- _Page extract_:
The poro-elasticity solution has been validated in our previous paper (Wei et al. 2021). The reliability and accuracy of fracture propagation model are validated through modeling the hydraulic fracture initiation and propagation. Figure 5 shows the comparison of the fracture geometry using the finite element (FE) model of this study and using the analytical solution by Geertsma and de Klerk (Geertsma and Klerk 1969). The analytical solution is developed for a plane strain, vertical, fluid-driven fracture propagating in a homogeneous, impermeable formation. Geertsma and de Klerk obtain the following approximate solutions (without fluid leak-off):

$$L = 0.68\left[ {\frac{{GQ^{3} }}{{\left( {1 - v} \right)\mu h^{4} }}} \right]^{\frac{1}{5}} \,t\,^{\frac{4}{5}}$$
(25)
$$w_{0} = 2.5\left[ {\frac{{\left( {1 - v} \right)\mu Q^{2} }}{Gh}} \right]^{\frac{1}{5}} \,t\,^{\frac{1}{5}}$$
(26)
$$p_{w} = 0.96\left[ {\frac{{2G^{3} Q\mu }}{{\left( {1 - v} \right)^{3} L^{6} }}} \right]^{\frac{1}{4}}$$
(27)

where G is the shear modulus, Pa; Q is the fluid injection rate, m2/s; v is the Poisson’s ratio; μ is the frac-fluid viscosity; h is the height of the fracture, m; w0 is the width of the fracture; pw is the local fracture width; L is the length of the fracture.

Fig. 5
figure 5

Simulated fracture geometry during different injection time spans using the KGD model and the model of this study: a fracture length; b fracture aperture; c net pressure

Table 3 shows the parameters of both models. The simulation results in Fig. 5 demonstrate that these two models match closely with each other.

Table 3 Input parameters for the model validation

Simulation results and discussion

Stress evolution before reinjection

There were two phases of oil production in the neighboring wells. In the first phase, the side well M-P1 produced 821 days starting from Sep 2013, yielding 11,156.79 t of produced crude oil. In the second phase starting from Dec 2015, the parent wells M-P2, and M-P3 yielded 23,686.88 and 26,170.95 t, respectively, while the side well M-P1 produced another 12,358.92 t of oil. The production history is given in Table 4.

Table 4 The production history of the side well and the two parent wells

The governing equations in Sect. "Governing equations for stress evolution and fracture propagation" were applied to the model in Sect. "Field model setup", based on which the problem was solved on the COMSOL finite element platform. The borehole pressure used for the production simulation and the pressure distribution of the simulation model are consistent with the field production log data. The production data obtained from the numerical simulation are close to the recorded, as displayed in Table 4. The formation pressure, minimum horizontal stress, and orientation of maximum horizontal stress after phase one are calculated and presented in Fig. 6. It is demonstrated that after phase one production, the formation pressure p in well M-P1 decreased from 35 to 12 MPa, while the minimum horizontal stress σh declined from 56 to 46 MPa. The orientation of maximum horizontal stress σH is most significantly affected at the south end of well M-P1, displaying a rotation of up to 30° to its original azimuth (marked by the red ellipse in Fig. 6c).

- _Dataset extract_:
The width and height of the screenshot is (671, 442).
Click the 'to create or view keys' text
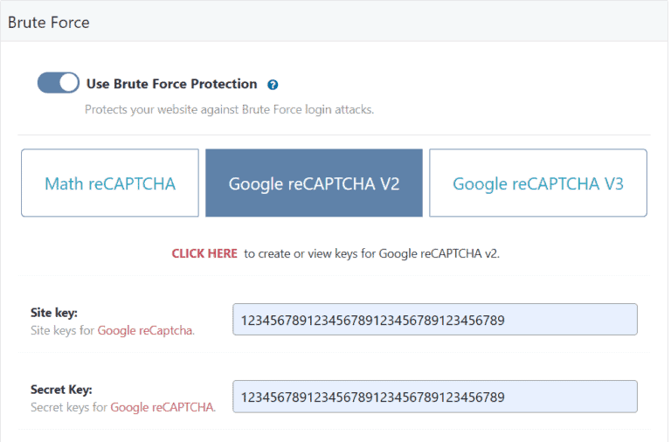[371, 253]
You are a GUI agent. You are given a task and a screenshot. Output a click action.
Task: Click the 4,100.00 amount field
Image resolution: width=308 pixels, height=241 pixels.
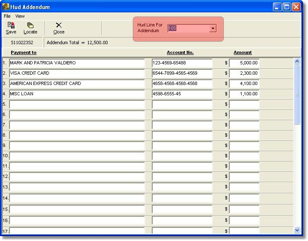244,84
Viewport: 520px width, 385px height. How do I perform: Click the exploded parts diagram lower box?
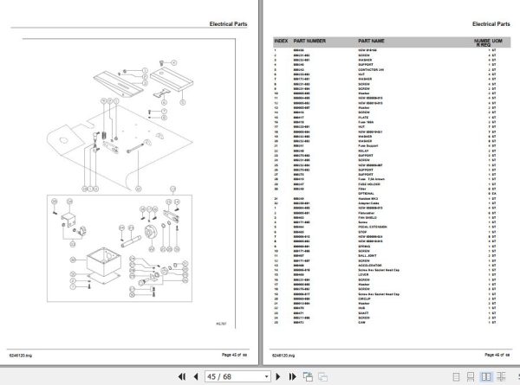pos(120,248)
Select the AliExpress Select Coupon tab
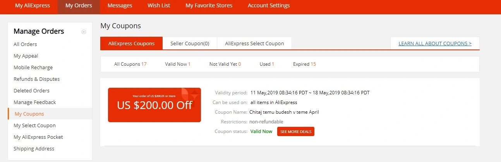The image size is (501, 162). (254, 44)
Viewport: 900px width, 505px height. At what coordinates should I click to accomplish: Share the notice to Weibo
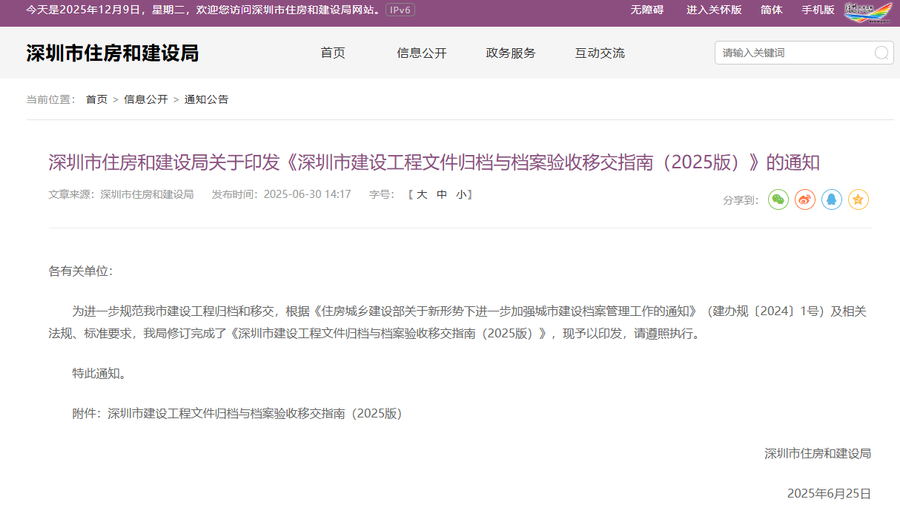point(804,199)
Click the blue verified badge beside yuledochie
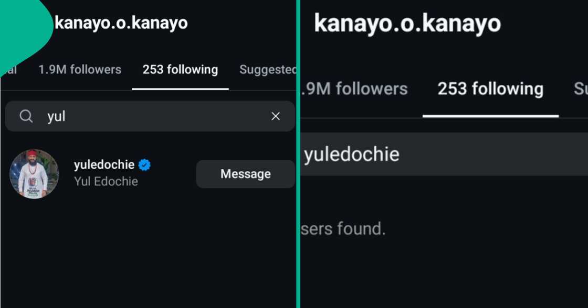This screenshot has width=588, height=308. tap(144, 165)
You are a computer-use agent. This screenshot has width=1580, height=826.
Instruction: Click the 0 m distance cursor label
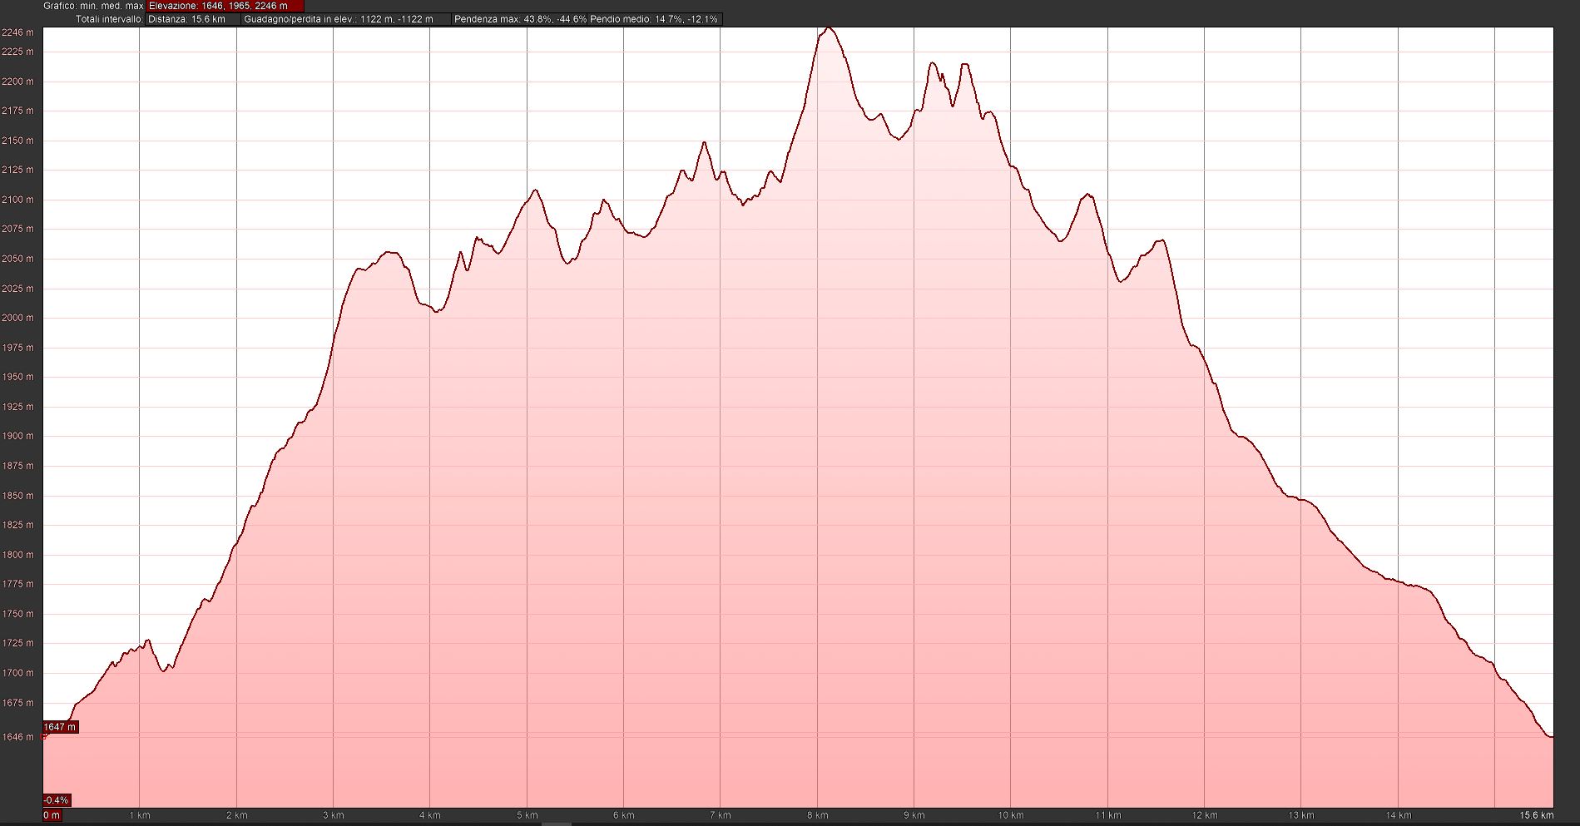52,815
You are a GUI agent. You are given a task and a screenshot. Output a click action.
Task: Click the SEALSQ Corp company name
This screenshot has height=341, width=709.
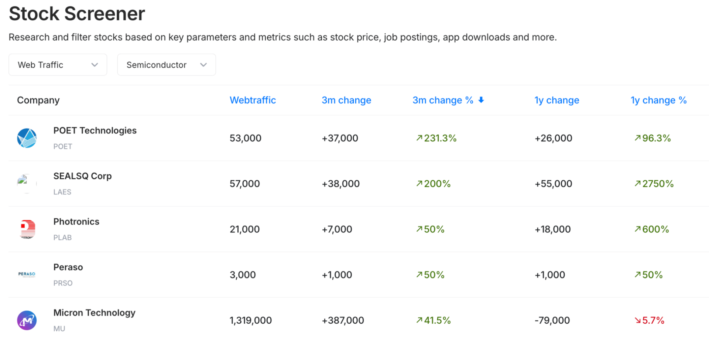coord(82,176)
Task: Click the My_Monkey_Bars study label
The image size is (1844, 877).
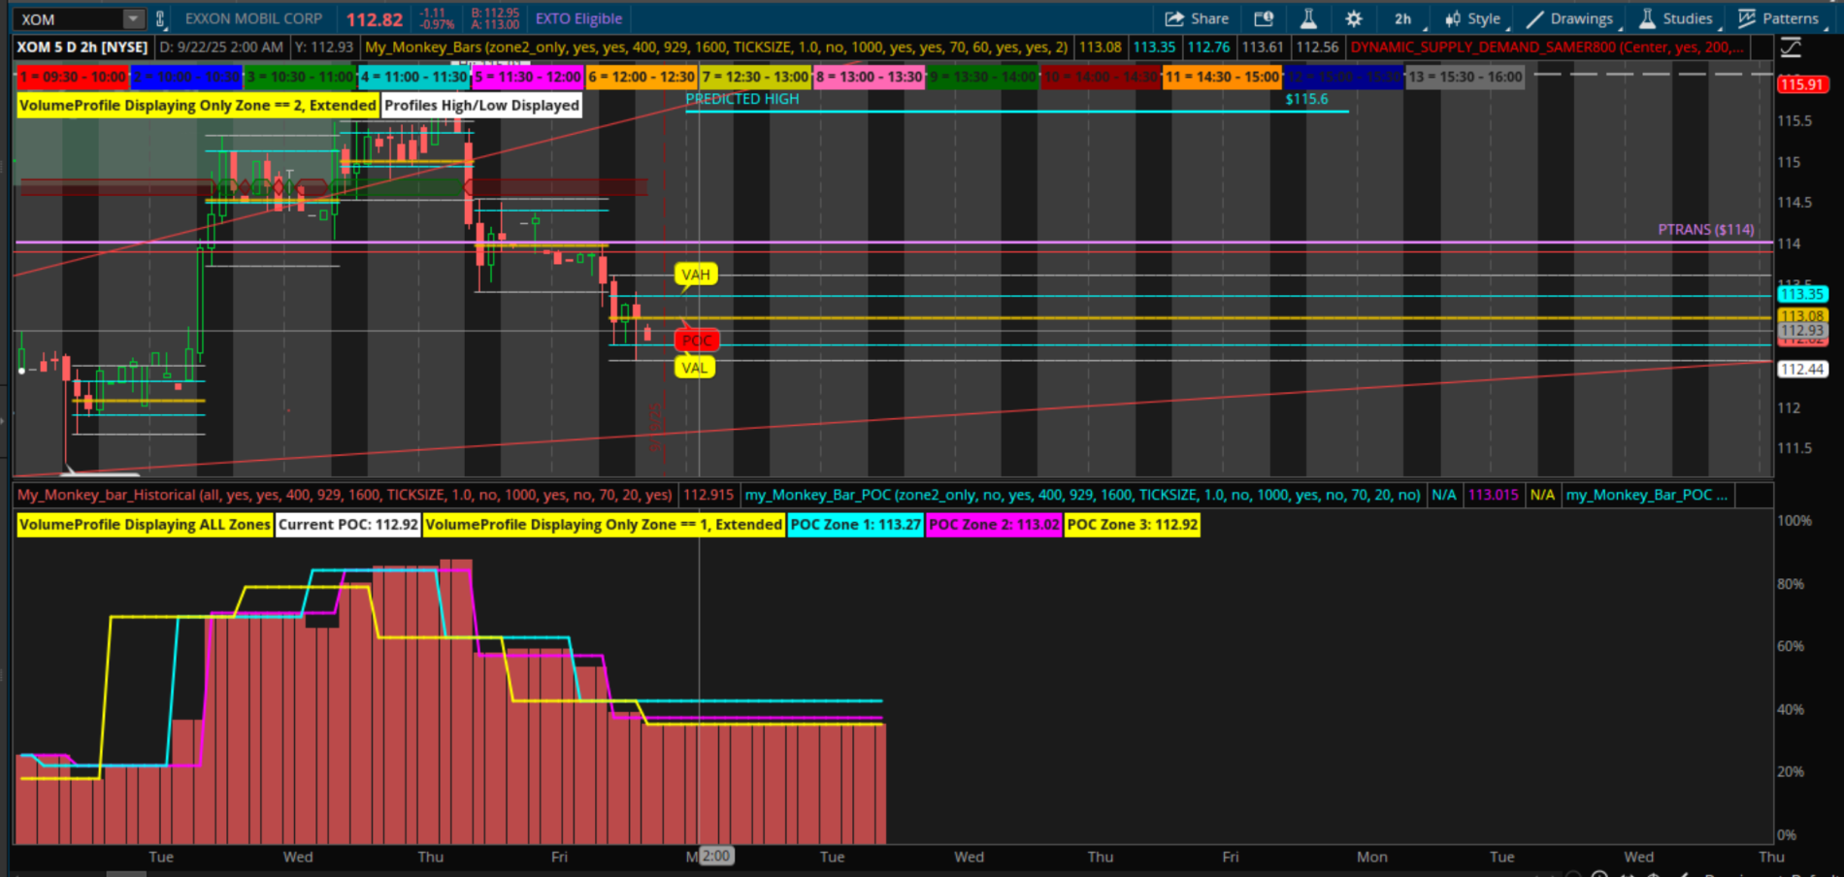Action: [716, 47]
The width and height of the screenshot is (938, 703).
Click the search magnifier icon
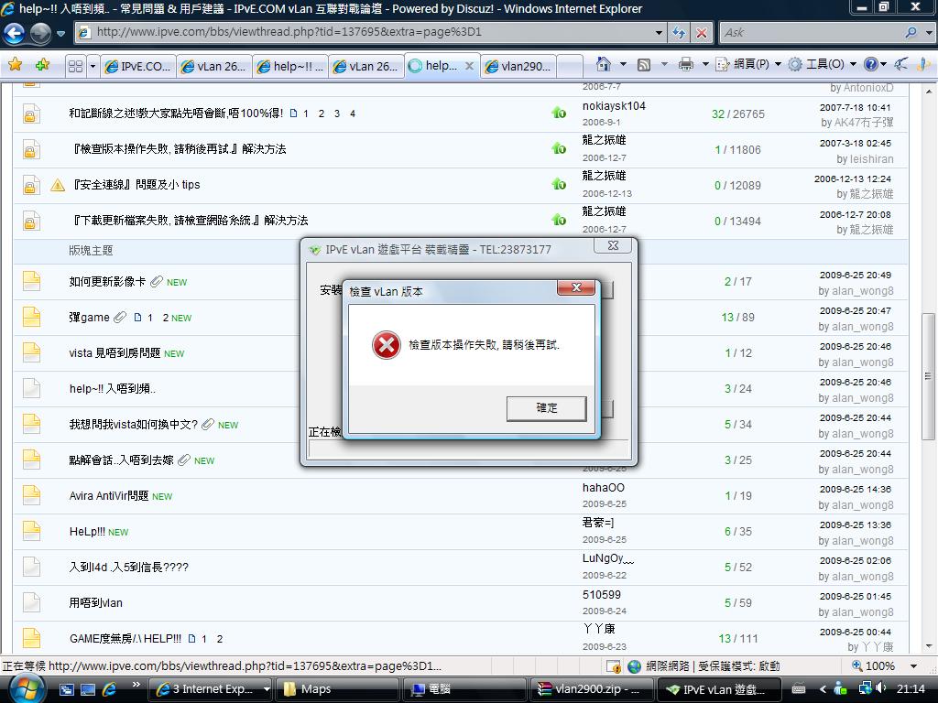point(911,32)
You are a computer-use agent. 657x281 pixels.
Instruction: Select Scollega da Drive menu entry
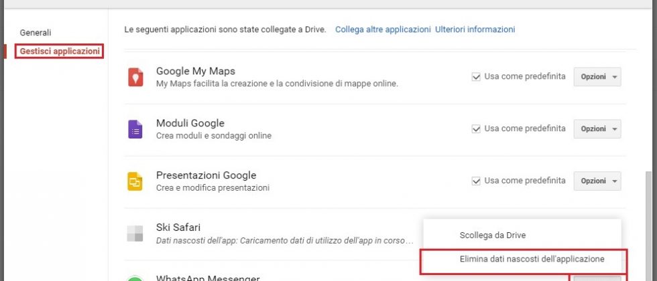coord(493,236)
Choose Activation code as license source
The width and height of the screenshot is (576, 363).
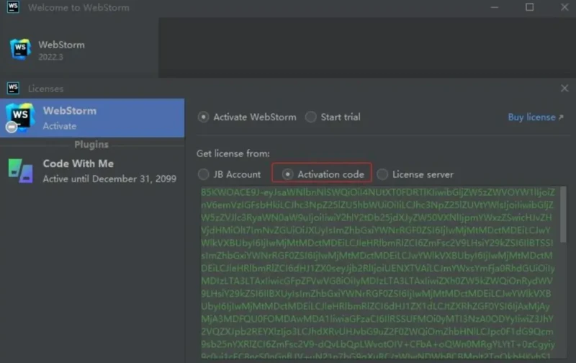pyautogui.click(x=288, y=174)
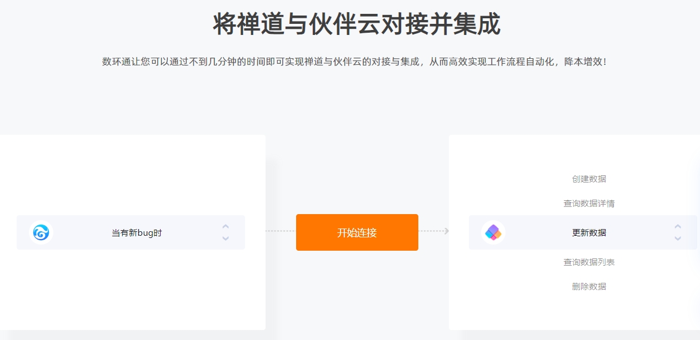Click the Huoban Cloud colorful diamond logo
The height and width of the screenshot is (340, 700).
tap(493, 232)
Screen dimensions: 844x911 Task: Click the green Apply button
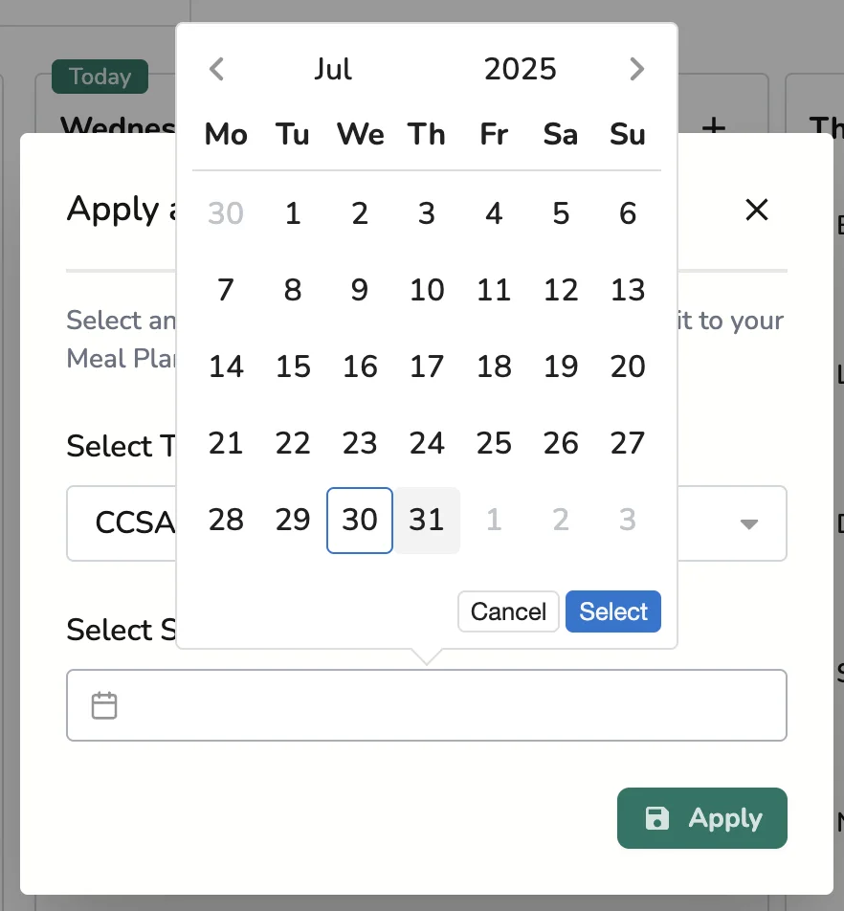tap(702, 818)
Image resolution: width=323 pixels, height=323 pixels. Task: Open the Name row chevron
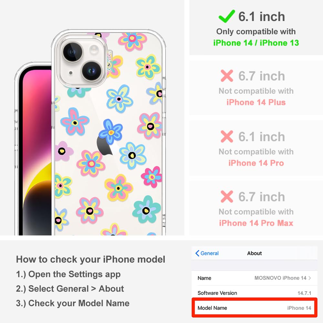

- _Parts of the exercise_:
• A. In the fracture propagation excerpt, render this sentence in Spanish: "There were two phases of oil production in the neighboring wells."
• B. Reproduce the part of the fracture propagation excerpt starting with "Simulated fracture geometry" and going on through "given in Table 4.".

- _Answer list_:
• A. Hubo dos fases de producción de petróleo en los pozos vecinos.

• B.
Simulated fracture geometry during different injection time spans using the KGD model and the model of this study: a fracture length; b fracture aperture; c net pressure

Table 3 shows the parameters of both models. The simulation results in Fig. 5 demonstrate that these two models match closely with each other.

Table 3 Input parameters for the model validation

Simulation results and discussion

Stress evolution before reinjection

There were two phases of oil production in the neighboring wells. In the first phase, the side well M-P1 produced 821 days starting from Sep 2013, yielding 11,156.79 t of produced crude oil. In the second phase starting from Dec 2015, the parent wells M-P2, and M-P3 yielded 23,686.88 and 26,170.95 t, respectively, while the side well M-P1 produced another 12,358.92 t of oil. The production history is given in Table 4.